Böylesi bir ortamda 1827 tarihli Orman kanunnamesi ormanlık arazilerde görenek hukukundan kaynaklı zilyetlik haklarına son vermişti. Soylular kaybettikleri mülklerine yeniden kavuşmak istiyor, burjuvalar topraktaki özel mülkiyet haklarına sımsıkı yapışıyor, yoksul köylüler ise geçimlik ihtiyaçlarını karşılamak için yararlandıkları çalı çırpının zilyetliğini ellerinden çıkarmak istemiyorlardı. Yoksul köylülüğü kazanma konusunda soylular ile burjuvalar birbirleri ile mücadele ediyordu. Köylülük kendini bu sınıflardan bağımsız biçimde temsil edecek siyasi temsil olanaklarından yoksundu. Dağınık biçimde yaşaması, kendi mülküne gömülü bir hayat sürmesi kolektif davranmasını engelliyordu. Ayrıca tarımın her geçen gün piyasa ilişkilerinin içine çekilmesi, kapitalistleşmeye başlaması yoksul ve küçük köylülüğün altındaki zeminin çekilmesine ve üretim araçlarından yoksun kalıp kentlere birer özgür emekçi olarak gelmelerine neden oluyordu.

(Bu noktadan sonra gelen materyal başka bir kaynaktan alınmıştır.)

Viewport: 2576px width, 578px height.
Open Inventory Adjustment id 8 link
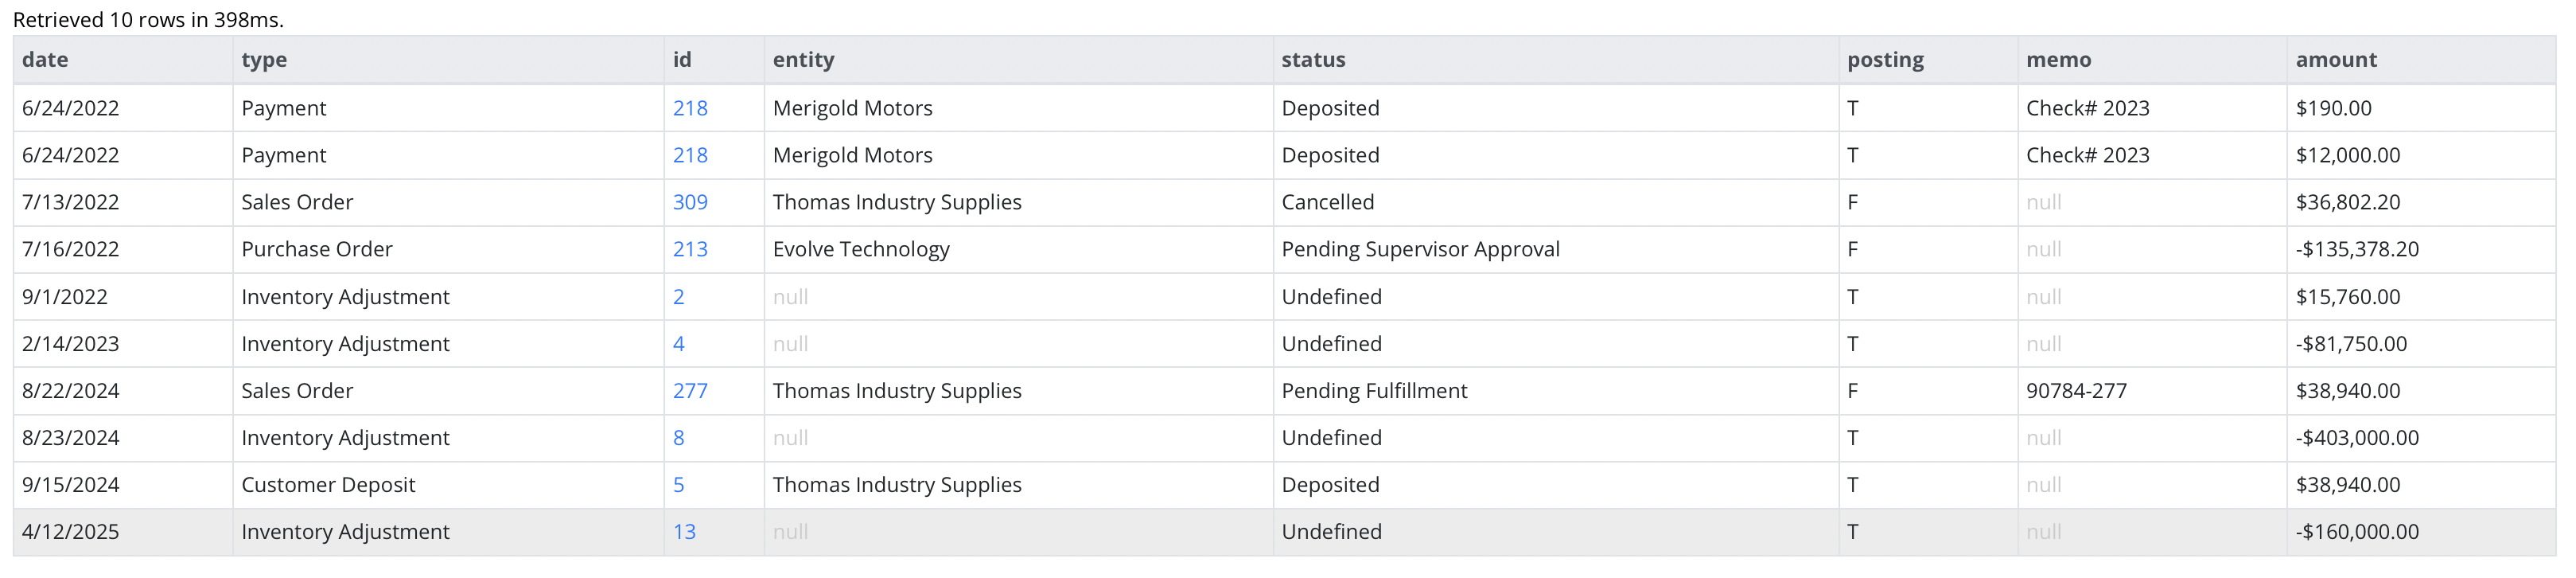point(679,438)
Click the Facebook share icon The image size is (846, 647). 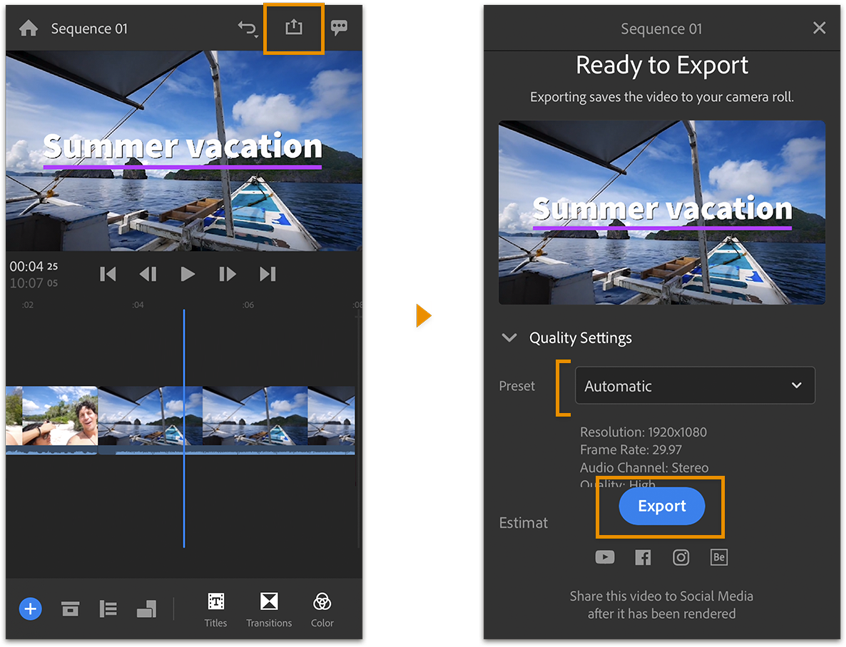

Bütün bu gelişmeler soyluluğun iktisadi ve siyasi yaşamda daha etkili olduğu Prusya için de söz konusuydu. Marx’ın ‘anlatılan senin hikâyendir’ deyiminde olduğu gibi Fransa’da yaşanılanlar Prusyalıların başlarına geleceklerin sadece habercisiydi. 1807 tarihli tarım reformu ile toprağa bağlı serfliğe son verilmiş eskinin serfleri küçük köylülere dönüşmüştü. Marx’ın doğduğu ve yaşadığı Renanya’da devrimden en fazla etkilenen Prusya topraklarının başında geldiğinden Code Napolyon burada etkisini her yerden daha fazla göstermeye başlamıştı. Köylülüğün kendi dar dünyasında olandan bitenden çoğu kez habersiz olduğu bir dönemde sınıfsal çatışma liberal burjuvazi ile eski rejimin savunucusu soyluluk arasın sıkışmıştı. Liberal burjuvalar çok sınırlı siyasi temsil imkânına sahip oldukları için sınıf çıkarlarını dile getirecek basın yayın araçlarına ihtiyaç duyuyordu. Hegel’in dediği gibi burjuvalar sabah duası yerine gazete okumayı tercih ediyordu.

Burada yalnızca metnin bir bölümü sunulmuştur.